The system message goes first; subsequent messages alternate user / assistant.

Python
TypeScript
cURL

response = client.chat.completions.create(
    model="my-resource",
    messages=[
        {"role": "system", "content": "You are a concise senior engineer."},
        {"role": "user", "content": "My name is Lucas."},
        {"role": "assistant", "content": "Got it, Lucas."},
        {"role": "user", "content": "What's my name?"},
    ],
)

const completion = await client.chat.completions.create({
  model: 'my-resource',
  messages: [
    { role: 'system', content: 'You are a concise senior engineer.' },
    { role: 'user', content: 'My name is Lucas.' },
    { role: 'assistant', content: 'Got it, Lucas.' },
    { role: 'user', content: "What's my name?" },
  ],
});

curl http://localhost:3000/v1/completion/<workspace>/<environment>/chat/completions \
  -H "Content-Type: application/json" \
  -H "Authorization: Bearer <vmx-api-key>" \
  -d '{
    "model": "my-resource",
    "messages": [
      {"role":"system","content":"You are a concise senior engineer."},
      {"role":"user","content":"My name is Lucas."},
      {"role":"assistant","content":"Got it, Lucas."},
      {"role":"user","content":"What is my name?"}
    ]
  }'

Tool calling

Define your tools in the OpenAI function-calling shape; the assistant responds with tool_calls when it wants to invoke one. Send the tool result back as a tool role message keyed by tool_call_id.

Python
TypeScript
cURL

tools = [
    {
        "type": "function",
        "function": {
            "name": "get_weather",
            "description": "Get the current weather for a city.",
            "parameters": {
                "type": "object",
                "properties": {"location": {"type": "string"}},
                "required": ["location"],
            },
        },
    }
]

# 1. Model emits a tool_call
first = client.chat.completions.create(
    model="my-resource",
    messages=[{"role": "user", "content": "Weather in Tokyo?"}],
    tools=tools,
    tool_choice="required",
)
tc = first.choices[0].message.tool_calls[0]
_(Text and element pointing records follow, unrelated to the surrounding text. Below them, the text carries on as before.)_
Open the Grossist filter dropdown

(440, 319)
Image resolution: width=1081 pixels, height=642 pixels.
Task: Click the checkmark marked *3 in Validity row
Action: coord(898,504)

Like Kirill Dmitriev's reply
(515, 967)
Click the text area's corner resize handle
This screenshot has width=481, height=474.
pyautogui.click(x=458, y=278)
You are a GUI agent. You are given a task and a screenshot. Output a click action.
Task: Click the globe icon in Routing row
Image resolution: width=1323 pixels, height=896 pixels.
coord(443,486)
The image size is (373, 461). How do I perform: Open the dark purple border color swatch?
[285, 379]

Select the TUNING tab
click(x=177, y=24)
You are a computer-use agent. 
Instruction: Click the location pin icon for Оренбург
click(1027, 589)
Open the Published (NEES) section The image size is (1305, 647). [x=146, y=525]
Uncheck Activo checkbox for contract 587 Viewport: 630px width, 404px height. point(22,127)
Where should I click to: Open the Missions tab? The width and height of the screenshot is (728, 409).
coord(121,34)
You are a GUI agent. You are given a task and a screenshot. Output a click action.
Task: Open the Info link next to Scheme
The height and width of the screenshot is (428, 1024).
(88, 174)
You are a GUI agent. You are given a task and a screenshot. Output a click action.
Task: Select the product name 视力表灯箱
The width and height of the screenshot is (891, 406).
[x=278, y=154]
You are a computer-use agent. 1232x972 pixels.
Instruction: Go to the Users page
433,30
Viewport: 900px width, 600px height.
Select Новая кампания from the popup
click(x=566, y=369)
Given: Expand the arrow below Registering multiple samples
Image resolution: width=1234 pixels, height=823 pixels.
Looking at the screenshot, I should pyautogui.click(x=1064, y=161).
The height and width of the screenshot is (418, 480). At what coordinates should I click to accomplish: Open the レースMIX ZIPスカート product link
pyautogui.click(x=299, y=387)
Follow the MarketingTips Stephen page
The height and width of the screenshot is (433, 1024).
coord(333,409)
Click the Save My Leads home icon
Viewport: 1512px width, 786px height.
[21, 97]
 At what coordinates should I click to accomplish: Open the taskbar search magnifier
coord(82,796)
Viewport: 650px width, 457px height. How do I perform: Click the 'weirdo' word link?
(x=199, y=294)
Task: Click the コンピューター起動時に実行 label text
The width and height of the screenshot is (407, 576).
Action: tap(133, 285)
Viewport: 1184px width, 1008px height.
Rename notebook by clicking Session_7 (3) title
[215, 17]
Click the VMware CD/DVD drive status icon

# 2. Run the tool locally...
weather = {"temp_c": 22, "conditions": "clear"}

# 3. Send the result back
final = client.chat.completions.create(
    model="my-resource",
    messages=[
        {"role": "user", "content": "Weather in Tokyo?"},
        first.choices[0].message,  # the assistant turn that emitted the tool_call
        {"role": "tool", "tool_call_id": tc.id, "content": str(weather)},
    ],
    tools=tools,
)
print(final.choices[0].message.content)

const tools = [
  {
    type: 'function' as const,
    function: {
      name: 'get_weather',
      description: 'Get the current weather for a city.',
      parameters: {
        type: 'object',
        properties: { location: { type: 'string' } },
        required: ['location'],
      },
    },
  },
];

const first = await client.chat.completions.create({
  model: 'my-resource',
  messages: [{ role: 'user', content: 'Weather in Tokyo?' }],
  tools,
  tool_choice: 'required',
});
const tc = first.choices[0].message.tool_calls![0];

const weather = { temp_c: 22, conditions: 'clear' };

const final = await client.chat.completions.create({
  model: 'my-resource',
  messages: [{ role: 'user', content: 'Weather in Tokyo?' }, first.choices[0].message, { role: 'tool', tool_call_id: tc.id, content: JSON.stringify(weather) }],
  tools,
});

curl http://localhost:3000/v1/completion/<workspace>/<environment>/chat/completions \
  -H "Content-Type: application/json" \
  -H "Authorization: Bearer <vmx-api-key>" \
  -d '{
    "model": "my-resource",
    "messages": [{"role":"user","content":"Weather in Tokyo?"}],
    "tools": [{
      "type": "function",
      "function": {
        "name": "get_weather",
        "description": "Get the current weather for a city.",
        "parameters": {
          "type": "object",
          "properties": {"location": {"type":"string"}},
          "required": ["location"]
        }
      }
    }],
    "tool_choice": "required"
  }'

Streaming

Set stream: true. The wire format is OpenAI Server-Sent Events: each chunk on its own data: line, terminated by data: [DONE].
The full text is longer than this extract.